Lagos-based artist Soji Adesina marks a significant evolution in his practice with his debut solo exhibition, "Marks of Our Future Past," presented at O'DA Art Gallery. Running from September 20 to October 25, 2025, the commanding body of work moves beyond his acclaimed portraiture to interrogate how memory, heritage, and identity resonate across generations by transforming ancient scarification and drawing practices into a refined contemporary visual language.


Soji Adesina, Cicatrix, 2025 | Courtesy of O'DA Art
Soji Adesina, Cicatrix, 2025 | Courtesy of O'DA Art

Adesina's exhibition posits that ancestral marks are not mere historical relics but living systems and maps for navigating our present moment. Through graphite, charcoal, and the deliberate use of negative space, the artist foregrounds line as both medium and meaning, asserting that the deepest cultural markings are, in fact, "marks of our future past." The exhibition is primarily structured around two distinct and compelling series: Cicatrix and Ife Dialogues.



The Power of Scarification in Cicatrix


The Cicatrix series directly engages with scarification, transforming it into a contemporary visual language that merges personal memory with ancestral reference. The works feature distorted proportions—thickened necks, emaciated facial planes, and deep-set eyes—that evoke the monumental brass heads of Ife, drawing a direct line to Yoruba court traditions.


Adesina uses this aesthetic distortion, which often borders on the gargoyle-like, as a deliberate shock to privilege meaning and power over conventional beauty. As the artist notes, "the larger portions of any figure indicate power." Furthermore, hair is rendered as cloud-like afros, magnifying the natural beauty of Black hair and recalling personal memory. These works operate as a powerful reclamation of African aesthetics, countering colonial narratives with fierce dignity.


Cicatrix, 2025 | Graphite & charcoal on paper | 152.5 x 122 cm | Courtesy of O'DA Art
Cicatrix, 2025 | Graphite & charcoal on paper | 152.5 x 122 cm | Courtesy of O'DA Art


Psychological Depth in Ife Dialogues


In the Ife Dialogues series, Adesina tackles the same question of historical connection through a different formal approach.
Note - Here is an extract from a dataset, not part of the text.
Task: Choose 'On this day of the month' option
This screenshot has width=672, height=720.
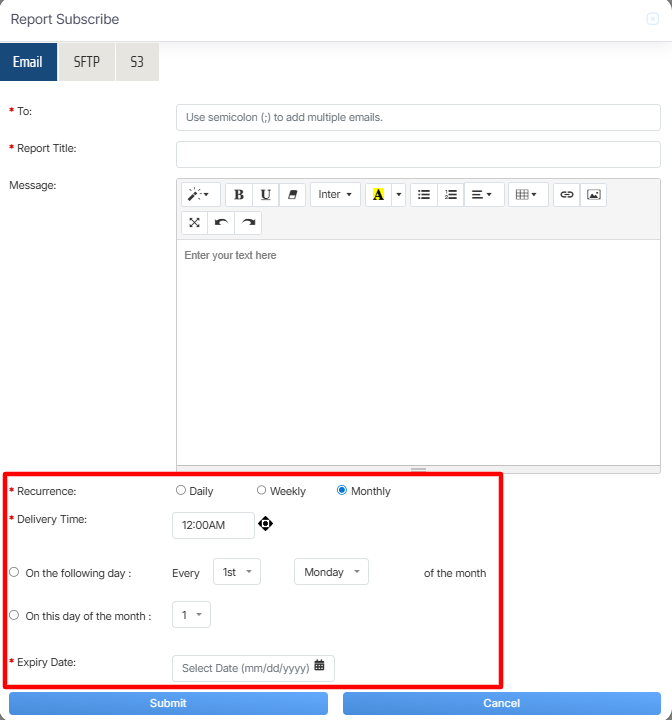Action: pos(14,615)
Here, head portraits are rendered using dense cross-hatchings and tonal gradations, giving them the appearance of topographical studies.


Rather than a historical debate, Adesina treats the traditional Ife marks—single, double, or triple lines arranged horizontally or vertically—as primary compositional tools that preserve sculptural and emotional presence. The figures, which are composite and mature, display restraint and projected calm, with eyes occasionally closed and mouths slightly open. This intentional quietness suggests profound interior psychological states, removing the works from simple museum or anthropological studies to reveal the underlying complexity, resilience, and psychological depth that underpin centuries of cultural continuity.


"Marks of Our Future Past" speaks directly to a moment where cultural identity is in constant negotiation, presenting ancestral practices as technologies for encoding dignity and continuity into the very surface of being. Soji Adesina's debut solo exhibition is a crucial statement on how heritage can function as prophecy, offering a blueprint for the future embedded within the lines of the past.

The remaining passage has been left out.